Description
The Filter On Bad Meaning activity helps clean and standardize your dataset by detecting and handling rows that contain undesirable data patterns—such as URLs, IP addresses, booleans, dates, and more—based on configurable meanings per column.
You can take various actions on these rows, including removing them, clearing the problematic cells, or flagging them for review.
Use case:
Useful for detecting and eliminating noise from survey results, logs, scraped data, or user inputs before applying analysis or transformations.
Type | Description |
---|
Data | Dataset containing values to inspect. |
Output
Type | Description |
---|
Transformed Data | Filtered or annotated data based on detected bad meanings. |
Configuration Fields
Field Name | Required | Description |
---|
Meanings | Yes | Mapping of columns to “bad meanings” to detect.
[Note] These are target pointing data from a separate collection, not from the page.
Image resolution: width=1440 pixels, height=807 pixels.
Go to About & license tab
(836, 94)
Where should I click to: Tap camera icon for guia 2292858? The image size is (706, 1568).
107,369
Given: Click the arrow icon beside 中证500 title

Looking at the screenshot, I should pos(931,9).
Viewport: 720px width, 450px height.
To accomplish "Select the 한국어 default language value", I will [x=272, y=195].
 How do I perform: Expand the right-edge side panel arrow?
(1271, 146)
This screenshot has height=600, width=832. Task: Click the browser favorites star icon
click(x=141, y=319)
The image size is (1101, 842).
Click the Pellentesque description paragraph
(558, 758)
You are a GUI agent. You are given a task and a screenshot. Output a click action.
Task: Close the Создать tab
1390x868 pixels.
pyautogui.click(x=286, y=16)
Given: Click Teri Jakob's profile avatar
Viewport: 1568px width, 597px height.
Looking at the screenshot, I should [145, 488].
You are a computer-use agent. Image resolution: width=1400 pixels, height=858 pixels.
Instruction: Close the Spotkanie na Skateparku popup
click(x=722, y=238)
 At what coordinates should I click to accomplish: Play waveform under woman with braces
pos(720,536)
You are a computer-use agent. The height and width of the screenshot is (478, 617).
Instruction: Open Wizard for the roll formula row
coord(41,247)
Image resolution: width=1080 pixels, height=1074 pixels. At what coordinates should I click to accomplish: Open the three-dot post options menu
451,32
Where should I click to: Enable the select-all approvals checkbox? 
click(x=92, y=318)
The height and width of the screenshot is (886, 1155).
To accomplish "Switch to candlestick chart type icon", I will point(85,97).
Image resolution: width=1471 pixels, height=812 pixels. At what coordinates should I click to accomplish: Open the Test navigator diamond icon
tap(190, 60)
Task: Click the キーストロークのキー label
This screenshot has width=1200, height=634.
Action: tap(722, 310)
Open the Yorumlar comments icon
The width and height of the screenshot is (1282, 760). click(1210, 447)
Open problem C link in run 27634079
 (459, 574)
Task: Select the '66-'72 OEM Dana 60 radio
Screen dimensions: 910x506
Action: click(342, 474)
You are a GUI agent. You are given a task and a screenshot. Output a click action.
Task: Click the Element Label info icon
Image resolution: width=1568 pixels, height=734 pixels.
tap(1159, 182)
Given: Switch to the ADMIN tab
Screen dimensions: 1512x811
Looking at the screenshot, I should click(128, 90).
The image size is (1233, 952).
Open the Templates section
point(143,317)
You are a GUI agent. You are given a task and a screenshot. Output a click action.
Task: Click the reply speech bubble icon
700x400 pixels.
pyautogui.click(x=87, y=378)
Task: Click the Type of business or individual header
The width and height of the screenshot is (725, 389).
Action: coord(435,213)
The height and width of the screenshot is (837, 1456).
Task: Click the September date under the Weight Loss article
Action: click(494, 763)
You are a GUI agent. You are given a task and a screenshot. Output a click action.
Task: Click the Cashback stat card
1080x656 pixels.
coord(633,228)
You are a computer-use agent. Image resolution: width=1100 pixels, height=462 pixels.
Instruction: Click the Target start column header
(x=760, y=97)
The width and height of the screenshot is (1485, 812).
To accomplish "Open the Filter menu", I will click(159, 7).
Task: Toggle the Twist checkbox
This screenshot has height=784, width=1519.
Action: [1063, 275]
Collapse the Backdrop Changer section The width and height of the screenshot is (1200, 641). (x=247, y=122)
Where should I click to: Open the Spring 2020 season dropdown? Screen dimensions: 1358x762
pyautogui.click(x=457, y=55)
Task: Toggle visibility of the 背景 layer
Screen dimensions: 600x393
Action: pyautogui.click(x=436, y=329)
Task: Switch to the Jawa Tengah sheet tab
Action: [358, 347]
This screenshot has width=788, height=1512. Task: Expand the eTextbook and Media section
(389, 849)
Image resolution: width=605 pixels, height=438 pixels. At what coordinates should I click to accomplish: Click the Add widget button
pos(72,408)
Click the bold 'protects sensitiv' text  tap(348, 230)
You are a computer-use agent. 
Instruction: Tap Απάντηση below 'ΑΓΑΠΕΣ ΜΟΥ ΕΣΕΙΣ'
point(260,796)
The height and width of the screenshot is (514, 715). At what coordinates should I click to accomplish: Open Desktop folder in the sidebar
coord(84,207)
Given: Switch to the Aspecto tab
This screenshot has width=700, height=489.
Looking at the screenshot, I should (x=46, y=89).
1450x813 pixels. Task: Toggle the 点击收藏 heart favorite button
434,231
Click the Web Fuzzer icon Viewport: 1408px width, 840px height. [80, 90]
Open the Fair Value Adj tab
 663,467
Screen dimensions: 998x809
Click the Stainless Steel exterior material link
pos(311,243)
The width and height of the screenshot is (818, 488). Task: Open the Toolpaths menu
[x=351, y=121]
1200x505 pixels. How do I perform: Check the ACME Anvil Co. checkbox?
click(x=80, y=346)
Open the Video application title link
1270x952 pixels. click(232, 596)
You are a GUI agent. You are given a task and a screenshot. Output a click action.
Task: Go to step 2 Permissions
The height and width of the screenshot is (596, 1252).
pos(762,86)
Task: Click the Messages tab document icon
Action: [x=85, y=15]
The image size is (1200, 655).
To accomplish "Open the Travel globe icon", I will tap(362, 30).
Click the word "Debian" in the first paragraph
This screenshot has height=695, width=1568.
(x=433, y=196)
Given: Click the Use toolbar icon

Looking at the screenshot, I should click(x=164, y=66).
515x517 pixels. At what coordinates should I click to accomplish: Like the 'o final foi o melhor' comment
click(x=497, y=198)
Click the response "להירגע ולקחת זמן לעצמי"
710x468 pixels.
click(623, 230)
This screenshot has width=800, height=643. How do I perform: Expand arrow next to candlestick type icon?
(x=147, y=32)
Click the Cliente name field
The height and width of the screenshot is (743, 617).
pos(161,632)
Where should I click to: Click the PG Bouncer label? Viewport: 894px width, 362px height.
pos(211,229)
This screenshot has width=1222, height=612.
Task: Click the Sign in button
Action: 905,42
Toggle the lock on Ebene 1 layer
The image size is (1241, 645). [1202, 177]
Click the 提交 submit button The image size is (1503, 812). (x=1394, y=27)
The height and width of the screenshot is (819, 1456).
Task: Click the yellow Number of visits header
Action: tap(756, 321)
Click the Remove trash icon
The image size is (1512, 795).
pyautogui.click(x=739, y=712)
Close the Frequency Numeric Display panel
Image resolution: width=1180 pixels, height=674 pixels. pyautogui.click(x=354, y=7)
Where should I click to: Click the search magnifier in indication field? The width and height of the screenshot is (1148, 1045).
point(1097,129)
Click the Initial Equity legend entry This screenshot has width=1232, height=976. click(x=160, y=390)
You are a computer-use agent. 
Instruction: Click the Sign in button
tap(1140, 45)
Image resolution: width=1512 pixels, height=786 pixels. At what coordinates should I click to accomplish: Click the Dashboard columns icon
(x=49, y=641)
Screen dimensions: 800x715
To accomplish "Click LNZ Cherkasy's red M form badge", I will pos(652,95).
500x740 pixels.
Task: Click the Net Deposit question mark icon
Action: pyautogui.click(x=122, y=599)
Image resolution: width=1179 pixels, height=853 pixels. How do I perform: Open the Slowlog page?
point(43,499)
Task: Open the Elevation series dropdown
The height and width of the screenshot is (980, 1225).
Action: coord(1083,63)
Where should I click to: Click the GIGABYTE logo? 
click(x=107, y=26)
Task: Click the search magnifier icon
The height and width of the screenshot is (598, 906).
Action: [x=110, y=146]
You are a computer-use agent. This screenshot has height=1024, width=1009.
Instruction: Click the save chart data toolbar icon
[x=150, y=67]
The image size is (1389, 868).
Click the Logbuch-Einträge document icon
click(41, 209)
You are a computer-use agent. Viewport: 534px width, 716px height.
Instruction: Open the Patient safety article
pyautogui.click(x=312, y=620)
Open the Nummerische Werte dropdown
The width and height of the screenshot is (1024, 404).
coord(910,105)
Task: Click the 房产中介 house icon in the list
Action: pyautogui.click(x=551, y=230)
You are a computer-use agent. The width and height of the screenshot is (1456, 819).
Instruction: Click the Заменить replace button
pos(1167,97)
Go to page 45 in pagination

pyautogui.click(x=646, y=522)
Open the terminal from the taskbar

Each column can have one or more bad types. |
| | Supported Bad Meanings: URL , Port , IP Address , Boolean , Text , Decimal , Integer , Date |
Actions | Yes | Action to perform on rows that match any bad meanings:- Remove matching rows
- Clear content of matching cells
- Keep matching rows
- Flag rows
- Clear content of non-matching cells
|
Flag Rows Action | No | Method to flag matching rows, such as using 0/1 , True/False , etc. (Visible only if action is Flag rows ) |
Flag Rows Column Name | No | Name of the new column that flags rows with bad meanings. (Visible only if action is Flag rows ) |
ID | Column1 | Column2 | OtherColumn |
---|
1 | http://example.com | TRUE | Value A |
2 | 192.168.1.1 | 42 | Value B |
3 | ValidText | FALSE | Value C |
Sample Configuration
Field Name | Value |
---|
Meanings | Column1 → [URL, IP Address] , Column2 → [Boolean, Integer] |
Action | Flag rows |
Flag Method | Binary (0 for clean, 1 for flagged) |
Flag Column | BadDataFlag |
Sample Output
ID | Column1 | Column2 | OtherColumn | BadDataFlag |
---|
1 | http://example.com | TRUE | Value A | 0 |
2 | 192.168.1.1 | 42 | Value B | 1 |
3 | ValidText | FALSE | Value C | 1 |
Combine this activity with Extract Pattern, Standardize Data, or Validate Data Type to build robust data quality workflows.